Information shown:
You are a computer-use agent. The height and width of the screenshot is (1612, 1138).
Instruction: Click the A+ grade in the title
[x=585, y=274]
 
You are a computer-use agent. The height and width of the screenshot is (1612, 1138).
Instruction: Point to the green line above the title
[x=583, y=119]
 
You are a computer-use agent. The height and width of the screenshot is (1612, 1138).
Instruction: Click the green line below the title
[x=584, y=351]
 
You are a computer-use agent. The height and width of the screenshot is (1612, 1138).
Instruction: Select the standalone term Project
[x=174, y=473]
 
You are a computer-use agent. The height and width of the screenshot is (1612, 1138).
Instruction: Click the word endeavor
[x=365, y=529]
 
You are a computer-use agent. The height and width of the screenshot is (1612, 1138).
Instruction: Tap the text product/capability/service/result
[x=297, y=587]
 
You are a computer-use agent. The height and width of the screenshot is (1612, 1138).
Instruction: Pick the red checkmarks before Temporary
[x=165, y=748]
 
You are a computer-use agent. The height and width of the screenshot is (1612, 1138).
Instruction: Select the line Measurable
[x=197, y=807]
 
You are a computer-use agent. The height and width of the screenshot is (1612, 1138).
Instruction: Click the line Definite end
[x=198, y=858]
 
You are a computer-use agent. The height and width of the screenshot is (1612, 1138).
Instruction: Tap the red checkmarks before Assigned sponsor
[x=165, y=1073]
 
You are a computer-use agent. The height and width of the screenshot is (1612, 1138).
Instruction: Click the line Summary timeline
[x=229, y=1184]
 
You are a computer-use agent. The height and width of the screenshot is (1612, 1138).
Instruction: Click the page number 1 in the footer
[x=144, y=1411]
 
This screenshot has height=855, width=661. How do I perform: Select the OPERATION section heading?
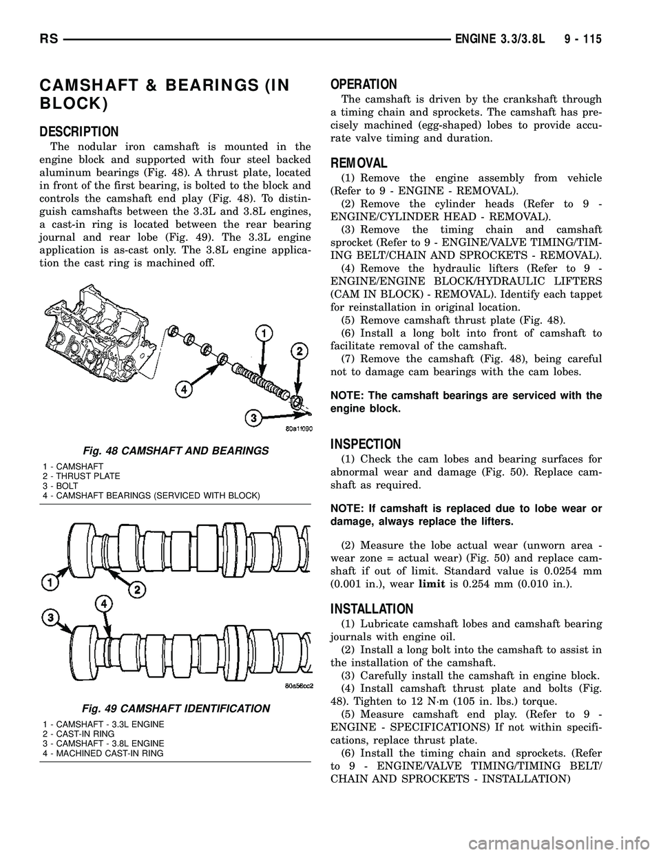pyautogui.click(x=364, y=85)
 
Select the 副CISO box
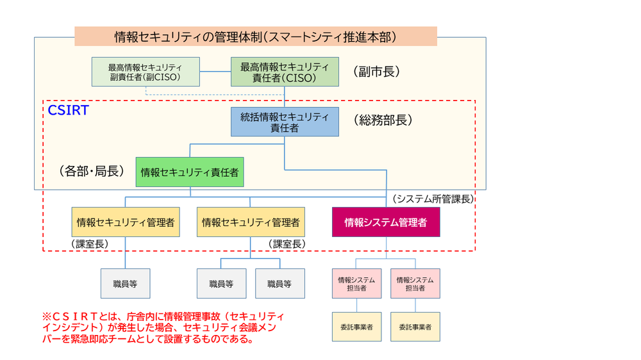(146, 72)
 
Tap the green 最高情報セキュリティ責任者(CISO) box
(285, 72)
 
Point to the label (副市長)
(376, 72)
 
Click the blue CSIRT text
(68, 110)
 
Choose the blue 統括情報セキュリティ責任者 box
(285, 122)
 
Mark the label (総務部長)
(383, 120)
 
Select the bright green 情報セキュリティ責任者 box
(190, 172)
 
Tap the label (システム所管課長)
(433, 199)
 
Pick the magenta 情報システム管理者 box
(386, 222)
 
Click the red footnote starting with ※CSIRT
(163, 327)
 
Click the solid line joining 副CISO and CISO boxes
(215, 72)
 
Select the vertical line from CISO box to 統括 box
(285, 97)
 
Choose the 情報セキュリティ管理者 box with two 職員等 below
(251, 222)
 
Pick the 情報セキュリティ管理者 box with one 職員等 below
(125, 222)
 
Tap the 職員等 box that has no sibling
(125, 283)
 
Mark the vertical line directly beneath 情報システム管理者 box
(387, 247)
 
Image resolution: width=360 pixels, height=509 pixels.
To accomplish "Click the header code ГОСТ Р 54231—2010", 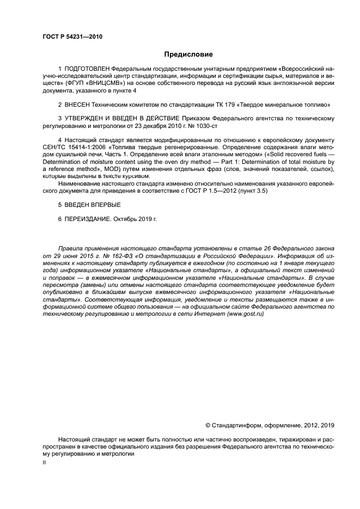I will click(x=72, y=36).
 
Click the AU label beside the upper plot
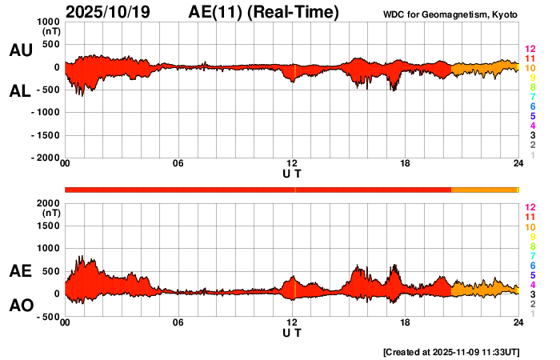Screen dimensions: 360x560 pos(20,50)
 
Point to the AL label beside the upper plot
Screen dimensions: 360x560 pos(20,91)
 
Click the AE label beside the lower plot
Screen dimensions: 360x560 pos(20,270)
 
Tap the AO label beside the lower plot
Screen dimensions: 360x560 pos(20,306)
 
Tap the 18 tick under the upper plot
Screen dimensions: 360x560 pos(406,164)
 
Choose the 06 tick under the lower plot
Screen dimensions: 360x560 pos(178,322)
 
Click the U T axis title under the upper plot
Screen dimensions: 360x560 pos(292,174)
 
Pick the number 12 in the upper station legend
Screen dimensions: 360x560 pos(530,50)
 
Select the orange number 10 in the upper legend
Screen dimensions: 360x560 pos(530,69)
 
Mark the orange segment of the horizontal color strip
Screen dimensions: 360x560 pos(485,189)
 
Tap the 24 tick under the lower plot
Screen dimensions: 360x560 pos(518,322)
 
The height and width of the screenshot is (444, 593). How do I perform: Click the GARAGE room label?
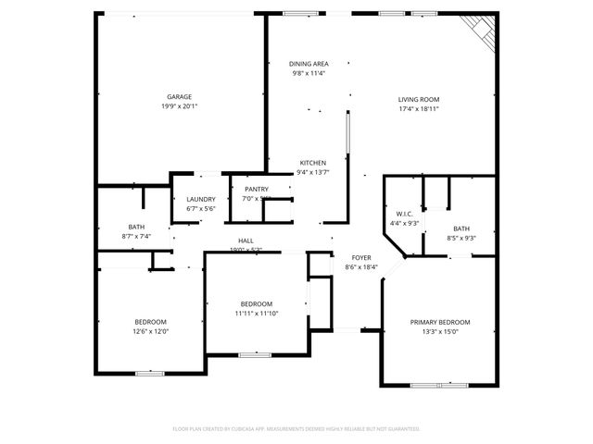point(179,96)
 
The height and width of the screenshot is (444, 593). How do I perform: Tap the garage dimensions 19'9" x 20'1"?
point(179,105)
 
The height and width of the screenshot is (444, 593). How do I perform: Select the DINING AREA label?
point(309,64)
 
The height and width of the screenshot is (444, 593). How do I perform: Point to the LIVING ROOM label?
point(418,99)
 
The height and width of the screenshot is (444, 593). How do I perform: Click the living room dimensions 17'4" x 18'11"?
point(418,108)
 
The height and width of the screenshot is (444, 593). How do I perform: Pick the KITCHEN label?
point(312,163)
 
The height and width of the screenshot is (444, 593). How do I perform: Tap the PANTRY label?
point(257,189)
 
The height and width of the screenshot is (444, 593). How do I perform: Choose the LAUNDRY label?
point(201,199)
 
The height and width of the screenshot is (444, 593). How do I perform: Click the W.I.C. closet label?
point(403,213)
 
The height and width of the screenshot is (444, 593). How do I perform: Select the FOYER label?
point(361,258)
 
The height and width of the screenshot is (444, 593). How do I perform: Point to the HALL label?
point(246,240)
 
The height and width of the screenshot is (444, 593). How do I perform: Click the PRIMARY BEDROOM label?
point(440,322)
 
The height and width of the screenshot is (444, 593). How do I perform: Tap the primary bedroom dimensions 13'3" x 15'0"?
point(440,331)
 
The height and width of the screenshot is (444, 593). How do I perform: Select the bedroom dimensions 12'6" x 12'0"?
point(151,331)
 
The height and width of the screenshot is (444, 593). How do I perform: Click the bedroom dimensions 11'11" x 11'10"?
point(257,313)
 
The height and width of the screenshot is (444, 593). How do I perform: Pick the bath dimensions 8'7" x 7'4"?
point(136,236)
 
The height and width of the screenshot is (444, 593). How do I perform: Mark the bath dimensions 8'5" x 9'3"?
point(461,238)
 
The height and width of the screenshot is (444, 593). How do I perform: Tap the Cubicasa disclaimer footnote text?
point(296,428)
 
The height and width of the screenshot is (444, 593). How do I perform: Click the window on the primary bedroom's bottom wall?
point(438,385)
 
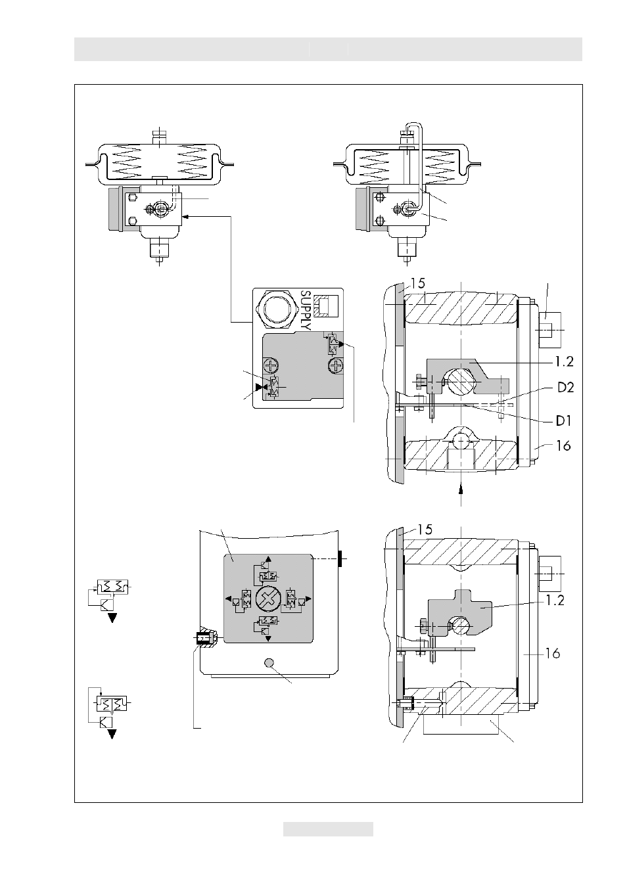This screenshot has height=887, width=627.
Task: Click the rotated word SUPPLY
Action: (306, 311)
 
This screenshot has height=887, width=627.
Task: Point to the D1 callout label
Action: (564, 421)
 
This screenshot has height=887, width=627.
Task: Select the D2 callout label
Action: (566, 387)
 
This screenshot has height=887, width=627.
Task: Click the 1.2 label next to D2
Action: (565, 361)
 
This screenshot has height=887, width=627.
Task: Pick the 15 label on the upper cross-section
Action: (417, 283)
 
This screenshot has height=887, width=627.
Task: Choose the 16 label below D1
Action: (563, 446)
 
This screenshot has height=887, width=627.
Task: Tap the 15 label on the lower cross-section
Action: (425, 530)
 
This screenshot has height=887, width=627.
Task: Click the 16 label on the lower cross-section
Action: (553, 653)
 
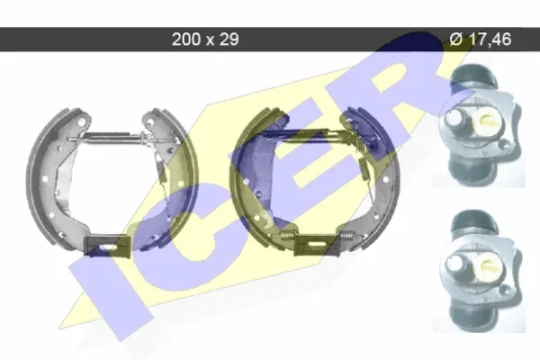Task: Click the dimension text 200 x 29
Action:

What is expected: Please set down again, unchanged, the rows between the lines holding "Tap the garage" and "point(461,238)", inclusive.

Response below:
The height and width of the screenshot is (444, 593). How do I perform: Tap the garage dimensions 19'9" x 20'1"?
point(179,105)
 
The height and width of the screenshot is (444, 593). How do I perform: Select the DINING AREA label?
point(309,64)
 
The height and width of the screenshot is (444, 593). How do I perform: Point to the LIVING ROOM label?
point(418,99)
 
The height and width of the screenshot is (444, 593). How do I perform: Click the living room dimensions 17'4" x 18'11"?
point(418,108)
 
The height and width of the screenshot is (444, 593). How do I perform: Pick the KITCHEN label?
point(312,163)
 
The height and width of the screenshot is (444, 593). How do I perform: Tap the PANTRY label?
point(257,189)
 
The height and width of the screenshot is (444, 593). How do I perform: Choose the LAUNDRY label?
point(201,199)
 
The height and width of the screenshot is (444, 593). How do I perform: Click the W.I.C. closet label?
point(403,213)
 
The height and width of the screenshot is (444, 593). How do I perform: Select the FOYER label?
point(361,258)
 
The height and width of the screenshot is (444, 593). How do I perform: Point to the HALL label?
point(246,240)
 
The height and width of the screenshot is (444, 593). How do I perform: Click the PRIMARY BEDROOM label?
point(440,322)
 
The height and width of the screenshot is (444, 593). How do I perform: Tap the primary bedroom dimensions 13'3" x 15'0"?
point(440,331)
 
The height and width of the screenshot is (444, 593). How do I perform: Select the bedroom dimensions 12'6" x 12'0"?
point(151,331)
 
The height and width of the screenshot is (444, 593). How do I perform: Click the bedroom dimensions 11'11" x 11'10"?
point(257,313)
 
The height and width of the screenshot is (444, 593). How do I perform: Pick the bath dimensions 8'7" x 7'4"?
point(136,236)
 
The height and width of the screenshot is (444, 593). How do I perform: Mark the bath dimensions 8'5" x 9'3"?
point(461,238)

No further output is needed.